--- Directions ---
Leave out the pictures and retype exactly the lines from the line with "The image size is (224, 215)." through the end of the listing below.

--- START ---

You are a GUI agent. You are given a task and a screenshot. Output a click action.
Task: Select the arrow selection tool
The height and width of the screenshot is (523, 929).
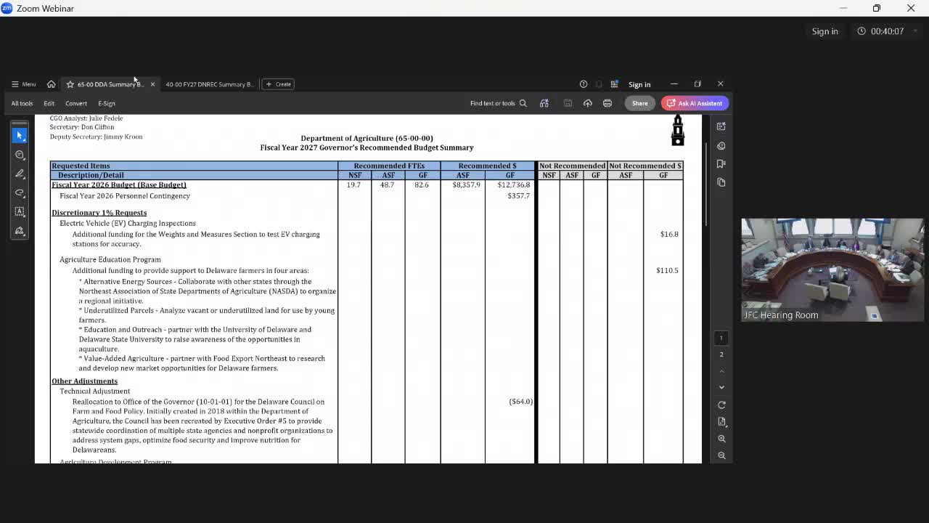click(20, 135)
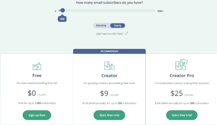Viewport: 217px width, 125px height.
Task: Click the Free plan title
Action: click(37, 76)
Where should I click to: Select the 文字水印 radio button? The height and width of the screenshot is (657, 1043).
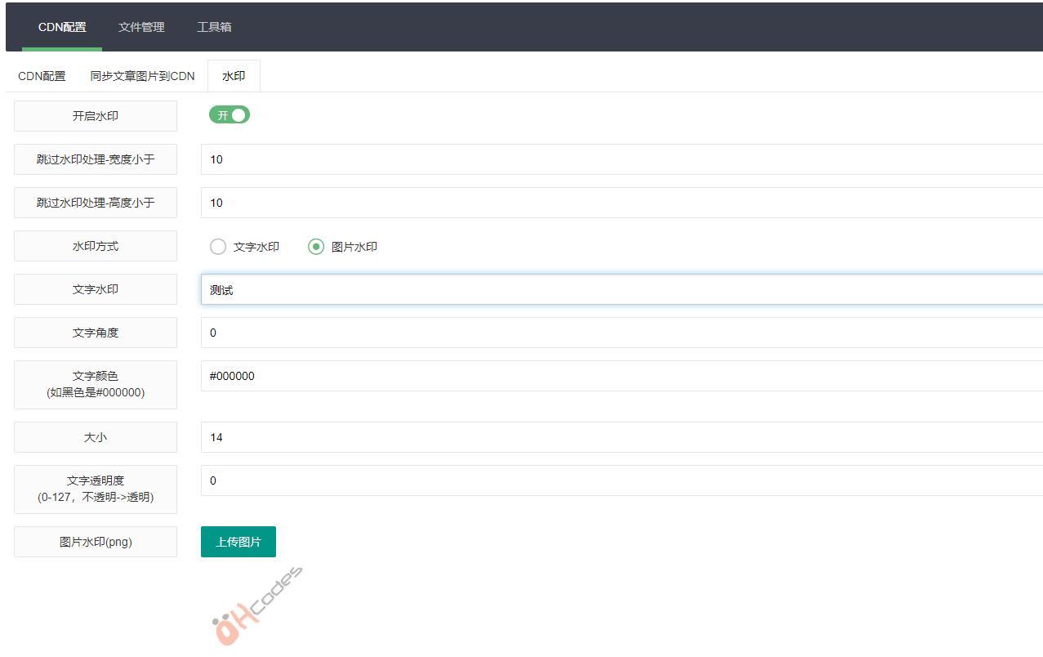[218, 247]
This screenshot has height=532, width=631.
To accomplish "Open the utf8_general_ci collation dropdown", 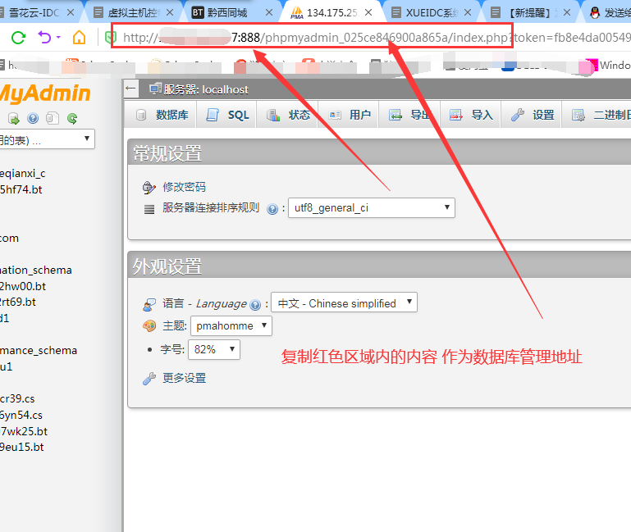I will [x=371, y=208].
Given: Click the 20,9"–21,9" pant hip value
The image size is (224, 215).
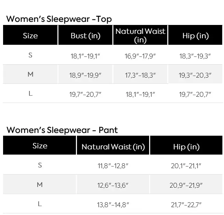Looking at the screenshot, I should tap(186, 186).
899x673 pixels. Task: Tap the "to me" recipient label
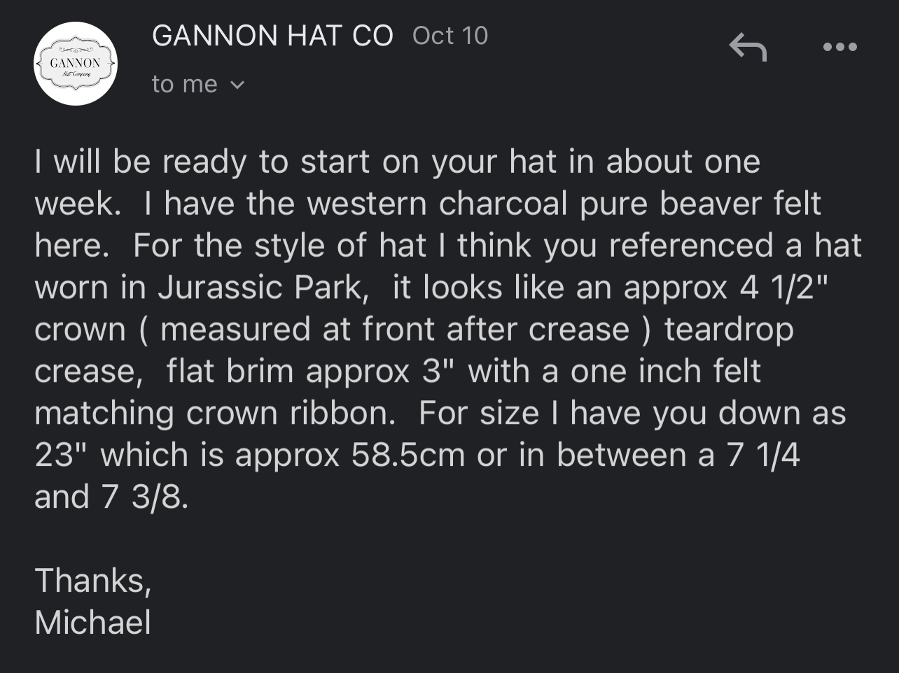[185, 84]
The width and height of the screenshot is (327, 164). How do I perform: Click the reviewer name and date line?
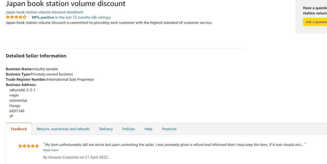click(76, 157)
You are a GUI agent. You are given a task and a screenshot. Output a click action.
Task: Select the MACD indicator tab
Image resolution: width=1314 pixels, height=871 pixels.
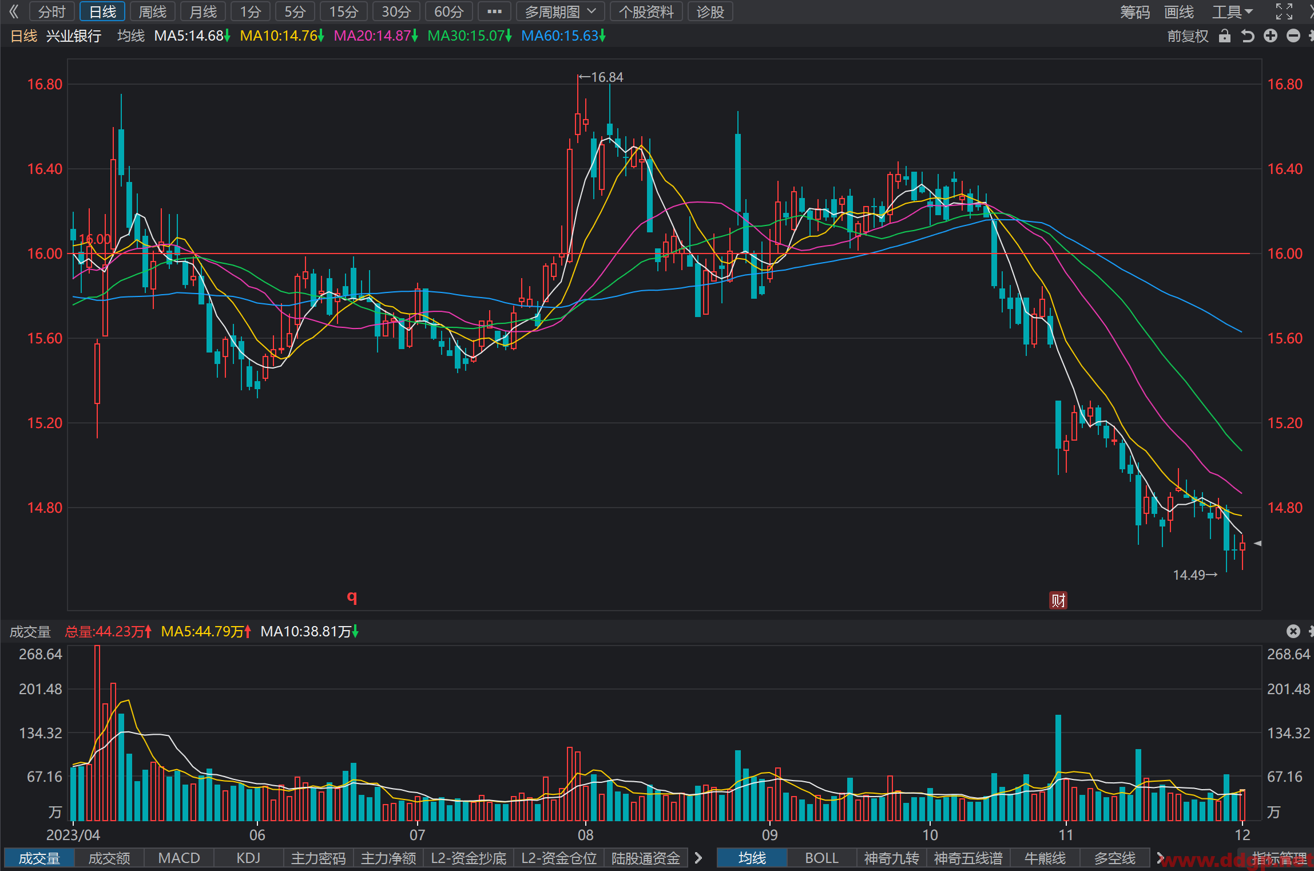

--- END ---

--- Solution to this task ---
The image size is (224, 215).
Looking at the screenshot, I should tap(186, 186).
899x673 pixels. Task: Tap the "to me" recipient label
[185, 84]
The width and height of the screenshot is (327, 164). How do I perform: Click the reviewer name and date line?
click(76, 157)
You are a GUI agent. You are given a task and a screenshot. Output a click action.
Task: Select the MACD indicator tab
Image resolution: width=1314 pixels, height=871 pixels.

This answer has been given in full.